*EXERCISE DETAILS*. Copy each of the rows below word for word, with nothing changed.

*MATERIAL TO PROCESS*.
□ □ □ □ □

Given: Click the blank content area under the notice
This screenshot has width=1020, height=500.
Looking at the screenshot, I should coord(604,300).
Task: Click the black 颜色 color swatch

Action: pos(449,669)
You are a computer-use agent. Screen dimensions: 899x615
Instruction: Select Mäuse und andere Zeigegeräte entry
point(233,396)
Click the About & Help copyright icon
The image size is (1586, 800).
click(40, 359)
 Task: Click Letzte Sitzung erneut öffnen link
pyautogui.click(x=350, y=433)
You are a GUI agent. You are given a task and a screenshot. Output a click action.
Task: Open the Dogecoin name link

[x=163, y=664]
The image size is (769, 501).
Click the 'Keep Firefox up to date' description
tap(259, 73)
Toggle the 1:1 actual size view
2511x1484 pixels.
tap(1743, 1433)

□ □ □ □ □

*FULL OUTPUT*.
Given: Click the blank content area under the notice
This screenshot has width=1020, height=500.
Looking at the screenshot, I should coord(604,300).
Task: Click the black 颜色 color swatch

Action: pos(449,669)
You are a computer-use agent. Screen dimensions: 899x615
Instruction: Select Mäuse und andere Zeigegeräte entry
point(233,396)
Click the About & Help copyright icon
The image size is (1586, 800).
click(40, 359)
 Task: Click Letzte Sitzung erneut öffnen link
pyautogui.click(x=350, y=433)
You are a GUI agent. You are given a task and a screenshot. Output a click action.
Task: Open the Dogecoin name link

[x=163, y=664]
The image size is (769, 501).
Click the 'Keep Firefox up to date' description
tap(259, 73)
Toggle the 1:1 actual size view
2511x1484 pixels.
tap(1743, 1433)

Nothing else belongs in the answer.